Amateur radio operators, also known as ham operators, from all over the area recently put on their headsets and attached their antennas to participate in the American Radio Relay League’s national Field Day. The event is an international competition that tests the ability to set up and conduct emergency communications.
Field Day is an annual event sponsored by the ARRL that takes place all across the United States and Canada. Estimates indicate that more than 35,000 amateur radio operators across North America participate in the event every fourth weekend in June.
Members of the Hinesville American Radio Emergency Society, which includes operators from Long and Liberty counties, gathered to participate in Field Day and test their readiness to act during an emergency.
"We only use emergency power on the day to test our radio skills and equipment; that way we can see our capabilities should a real emergency ever take place and we get called upon," club Vice President Dwight Biechler said.
Biechler said that even though the group never has been called upon to offer its assistance during a local emergency, the possibility always is there.
Club member Larry Wallen said that amateur radio operators are called upon to assist emergency responders more often than many people realize.
"Amateur radio operators are asked to help more than most know. Just recently when the tornadoes hit Missouri, the cell towers went down and the phone lines were out. For the first 12 hours after the initial emergency, the only communication that responders had was over radios," Wallen said.
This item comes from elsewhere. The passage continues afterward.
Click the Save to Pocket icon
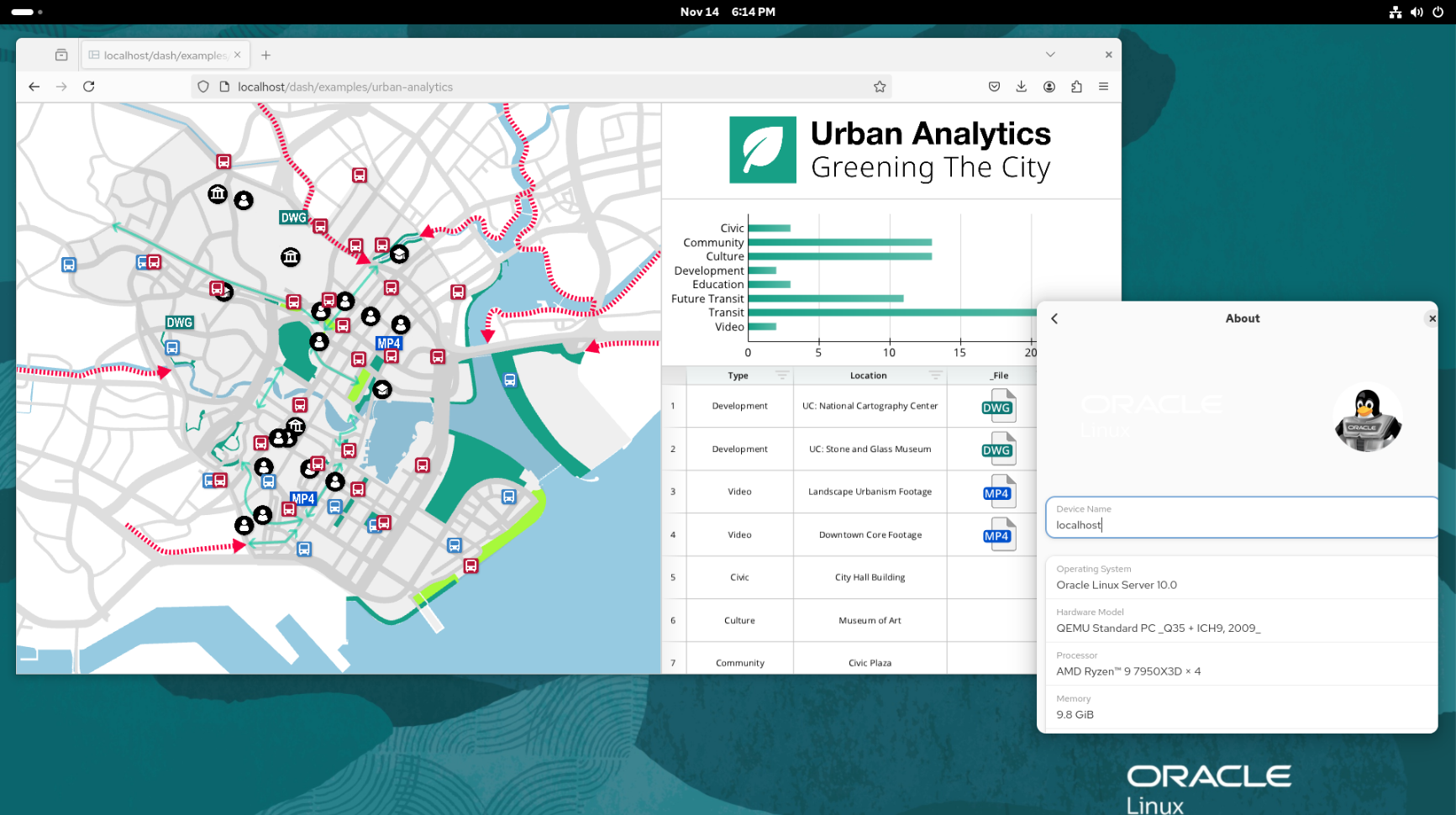The height and width of the screenshot is (815, 1456). coord(994,87)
According to Biechler, the three largest hospitals in Savannah have these radios in place, along with trained operators. If standard communication lines ever break down, they will have a reliable means of communicating. He also said that Liberty Regional Medical Center has begun looking into setting up a radio system in Hinesville, too.
Riceboro Volunteer Fire and Rescue Assistant Chief Earl McGinley, who also is a member of the club, said he believes that all public-safety responders need to have a backup emergency radio system with trained operators.
"In our line of work, communication is critical. If it ever goes down, we can’t do our job like we want to. In my opinion, every agency needs to have a radio system as a backup," McGinley said.
Even though these radios can be used in emergencies, they also can be used for entertainment and as a hobby.
Club member Jim Whisman said he has talked to people all over the world on his radio.
"I’ve been able to talk to people in Israel, Japan, Thailand, England, parts of the old Soviet Union, even guys on submarines and aircraft," Whisman said. "A friend of mine was even able to talk to the space shuttle one time."
The local club currently has 14 members, but Secretary Sue Wallen said they always are looking for more members to join.
"We meet the second Thursday of each month at the GEMA building in Hinesville (at 6 p.m.)," she said. "If anyone is interested in finding out more about what we do, all they have to do is drop in."